Apparently having tired of inventing revolutionary devices, McAran had turned his hand to treasure-hunting, finding fabled hoards that had been lost for centuries; the most spectacular was King John’s treasury, but there had also been major finds all the way back to the city of Ur, circa 2000 BC. This pursuit had naturally led him into archaeology, on the one hand, and finance, on the other. Apparently the combination had worked well for him; he had died a very wealthy man. All very impressive, Father Al admitted, but not when it came to magic. How would the man have been able to identify a wizard, even during his own time? Father Al had searched history assiduously, but had never come up with anyone who could have been a real magic-worker—they were either tricksters, espers, or poor deluded souls, almost certainly. Of course, in the very early days, there were a few who mighthave been sorcerers, tools of the devil. Opposing them, there were definitely saints. And, though the saints were certain, Father Al doubted there had ever really been any “Black Magic” witches; it made very poor business sense for the Devil. But magic without a source in either God or the Devil?

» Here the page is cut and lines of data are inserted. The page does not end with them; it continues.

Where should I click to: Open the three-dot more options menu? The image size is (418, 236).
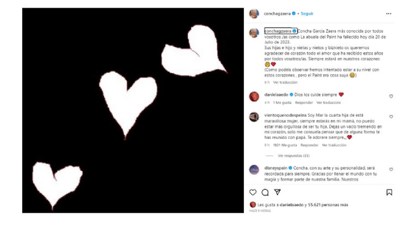pos(389,14)
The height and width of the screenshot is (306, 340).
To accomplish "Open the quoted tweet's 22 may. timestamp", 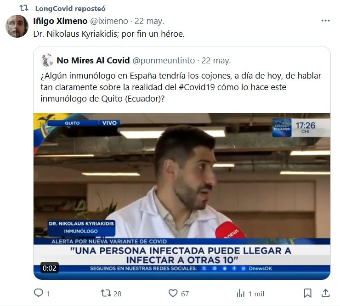I will tap(216, 61).
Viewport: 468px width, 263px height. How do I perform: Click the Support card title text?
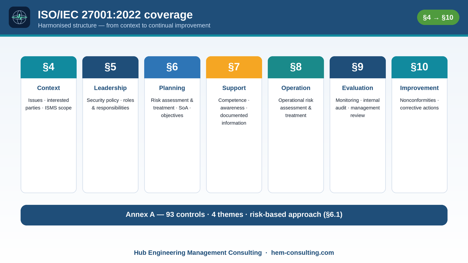pyautogui.click(x=234, y=88)
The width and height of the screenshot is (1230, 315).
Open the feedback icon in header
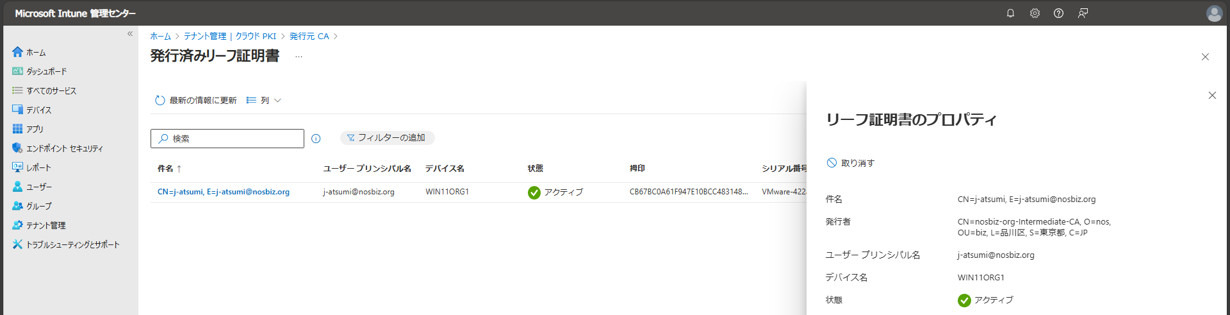pos(1083,13)
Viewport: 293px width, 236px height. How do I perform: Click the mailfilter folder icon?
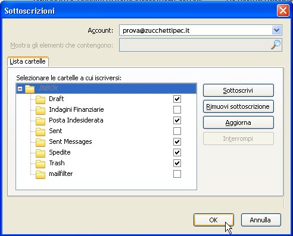[x=40, y=175]
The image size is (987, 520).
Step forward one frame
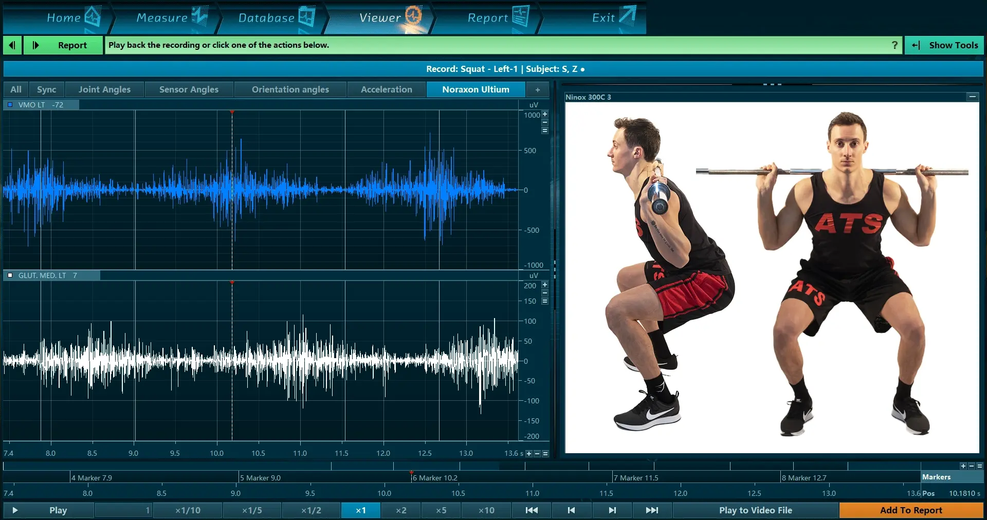tap(612, 510)
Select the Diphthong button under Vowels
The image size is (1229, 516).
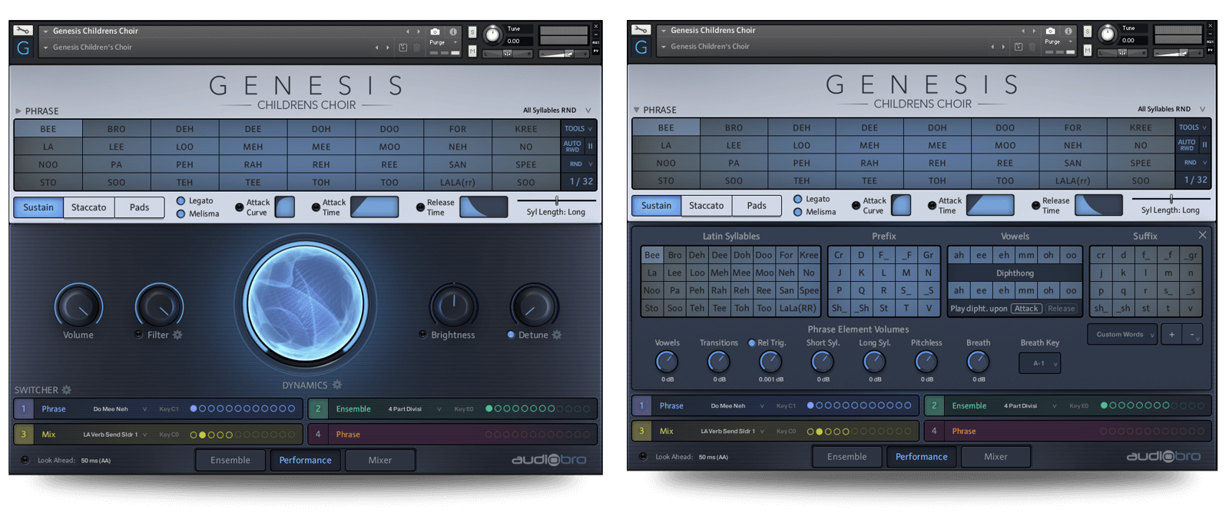tap(1015, 273)
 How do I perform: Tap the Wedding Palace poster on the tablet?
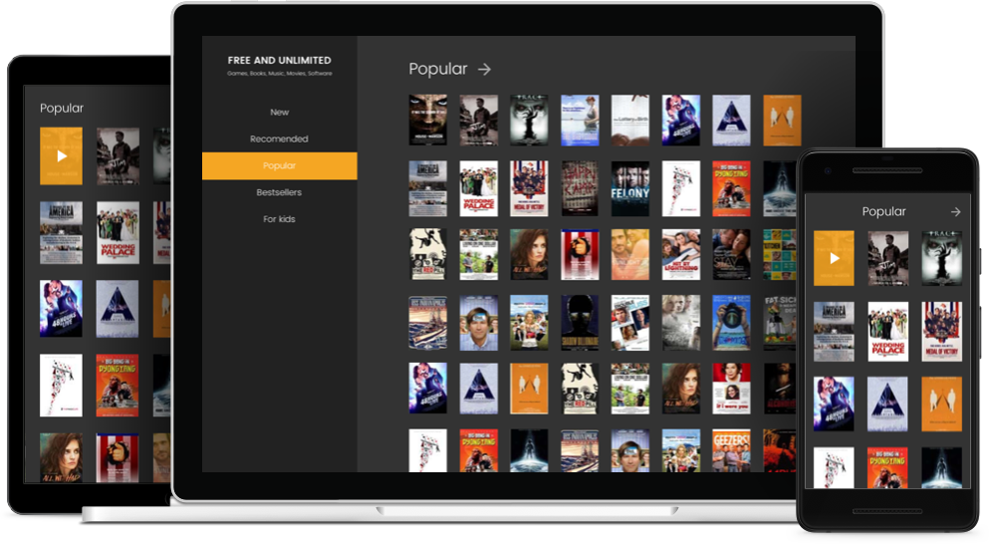[x=118, y=233]
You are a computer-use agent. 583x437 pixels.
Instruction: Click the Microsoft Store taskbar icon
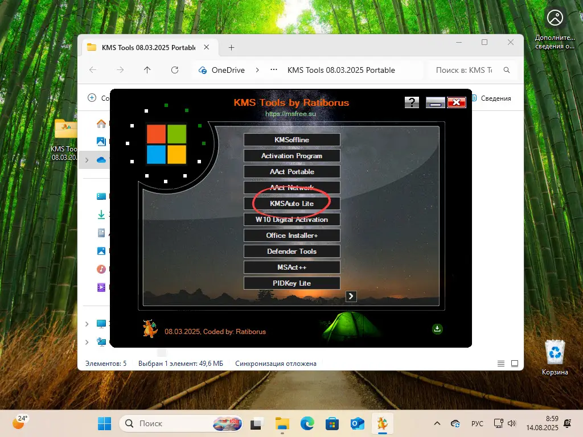point(332,423)
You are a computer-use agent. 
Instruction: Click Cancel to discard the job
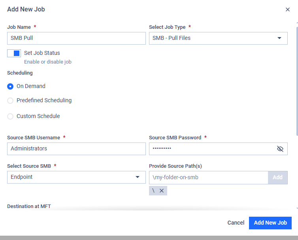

Impossible. It would require someone who was an esper, a medium, and had some unnamed power to break the “Laws of Nature” by, essentially, merely wishing for things to happen. That was the stuff of fairy tales; neither science nor religion even admitted its possibility, had even a chink in its wall of reason through which such powers might seep.

Which, of course, was what made it so delightful a fantasy. If any such individual ever did actually come to light, those walls of reason would come tumbling down—and who could tell what new and shining palaces might emerge as they were rebuilt?

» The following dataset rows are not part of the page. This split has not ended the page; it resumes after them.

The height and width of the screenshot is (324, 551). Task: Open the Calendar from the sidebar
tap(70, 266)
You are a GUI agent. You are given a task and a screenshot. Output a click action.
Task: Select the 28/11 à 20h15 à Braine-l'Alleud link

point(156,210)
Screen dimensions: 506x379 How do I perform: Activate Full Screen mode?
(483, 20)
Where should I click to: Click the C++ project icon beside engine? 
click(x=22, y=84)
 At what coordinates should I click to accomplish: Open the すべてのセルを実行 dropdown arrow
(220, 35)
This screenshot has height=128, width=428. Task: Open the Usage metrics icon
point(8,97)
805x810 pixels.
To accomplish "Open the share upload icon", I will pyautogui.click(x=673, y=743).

“Gentlefolk,” said a canned voice, “the ship is lifting.”

Father Al bundled up his paper, thrust it in his breast pocket, and pressed his nose against the port. No matter how many times he flew, it still seemed new to him—that wonderful, faerie sight of the spaceport growing smaller, falling away, of the whole city, then the countryside, being dwarfed, then spread out below him like a map, one that dropped away further and further beneath him, till he could see Europe enameled on the bottom of a giant bowl, its rim the curve of the Earth… and that was just on the ballistic rocket flights from one hemisphere to another. The few times he had been in space, it had been even better—the vast bowl dropping further away, till it seemed to turn inside out and become a dome, then a vast hemisphere filling the sky, somehow no longer below him, but beside him, continents mottling its surface through a swirl of clouds…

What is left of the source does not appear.